Im deutsch-schweizerischen Wirtschaftsverkehr stellen sozialversicherungsrechtliche Regelungen weiterhin ein Investitionshemmnis für beide Wirtschaftsstandorte dar. Personen, die in Deutschland eine selbstständige Tätigkeit und gleichzeitig in der Schweiz eine unselbstständige Beschäftigung ausüben, werden mit ihrem gesamten (deutschen und schweizerischem) Erwerbseinkommen der Schweizer Sozialversicherung unterstellt. Dies führt zu einer erheblichen finanziellen Belastung für die betroffenen Personen.

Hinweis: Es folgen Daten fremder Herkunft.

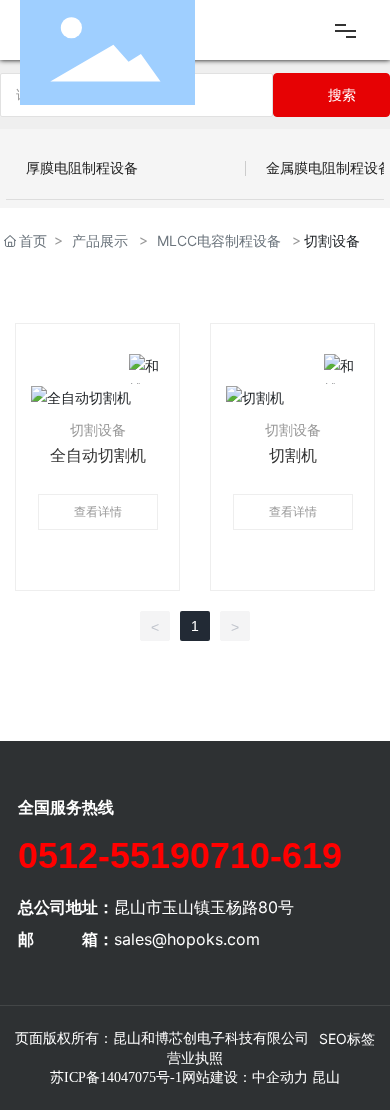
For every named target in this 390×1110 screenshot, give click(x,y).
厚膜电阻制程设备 (82, 167)
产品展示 (100, 240)
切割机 (293, 455)
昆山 (326, 1077)
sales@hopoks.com (187, 939)
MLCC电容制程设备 (219, 240)
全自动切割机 (98, 455)
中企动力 (280, 1077)
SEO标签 (347, 1038)
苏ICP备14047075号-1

Sozialversicherung bleibt Investitionshemmnis
Betroffen sind vor allem Personen, die in Deutschland von der gesetzlichen Rentenversicherungspflicht befreit sind – und zusätzlich zur deutschen Erwerbstätigkeit in der Schweiz eine unselbstständige Erwerbstätigkeit aufnehmen. Dies sind hauptsächlich folgende Konstellationen:
- Geschäftsführer einer deutschen GmbH (mit Befreiung von der deutschen Sozialversicherungspflicht) und Tätigkeit als Verwaltungsrat einer Schweizer AG oder als Geschäftsführer einer Schweizer GmbH.
- Vorstand einer deutschen AG (mit Befreiung von der deutschen Sozialversicherungspflicht) und Tätigkeit als Verwaltungsrat einer Schweizer AG oder als Geschäftsführer einer Schweizer GmbH.

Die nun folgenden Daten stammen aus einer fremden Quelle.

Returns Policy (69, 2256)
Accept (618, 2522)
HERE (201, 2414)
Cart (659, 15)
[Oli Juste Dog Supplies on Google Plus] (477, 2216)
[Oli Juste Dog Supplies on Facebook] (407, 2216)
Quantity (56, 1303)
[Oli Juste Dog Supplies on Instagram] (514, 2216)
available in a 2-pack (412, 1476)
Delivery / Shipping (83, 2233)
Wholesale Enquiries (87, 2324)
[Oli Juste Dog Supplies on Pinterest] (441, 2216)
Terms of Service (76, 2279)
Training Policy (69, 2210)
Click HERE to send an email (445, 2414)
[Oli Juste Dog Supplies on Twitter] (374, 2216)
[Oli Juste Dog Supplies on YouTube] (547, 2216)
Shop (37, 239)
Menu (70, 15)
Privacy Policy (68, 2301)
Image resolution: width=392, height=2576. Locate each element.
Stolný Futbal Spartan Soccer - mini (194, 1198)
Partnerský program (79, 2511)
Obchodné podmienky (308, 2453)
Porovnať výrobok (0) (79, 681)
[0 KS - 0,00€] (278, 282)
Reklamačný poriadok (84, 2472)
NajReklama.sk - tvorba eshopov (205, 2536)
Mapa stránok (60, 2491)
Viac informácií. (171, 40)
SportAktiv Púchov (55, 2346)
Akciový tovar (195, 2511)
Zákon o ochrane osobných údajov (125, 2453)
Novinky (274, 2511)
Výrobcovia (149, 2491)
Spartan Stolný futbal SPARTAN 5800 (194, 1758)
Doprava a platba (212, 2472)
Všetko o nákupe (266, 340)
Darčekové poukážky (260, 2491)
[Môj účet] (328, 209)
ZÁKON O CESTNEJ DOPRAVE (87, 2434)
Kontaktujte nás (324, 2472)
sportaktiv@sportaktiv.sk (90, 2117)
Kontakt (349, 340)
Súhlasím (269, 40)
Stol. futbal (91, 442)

- Selbständige in Deutschland (mit Befreiung von der deutschen Sozialversicherungspflicht) und Tätigkeit als Verwaltungsrat einer Schweizer AG oder als Geschäftsführer einer Schweizer GmbH .
- Kommanditist einer deutschen GmbH & Co KG und Tätigkeit als Verwaltungsrat einer Schweizer AG oder als Geschäftsführer einer Schweizer GmbH.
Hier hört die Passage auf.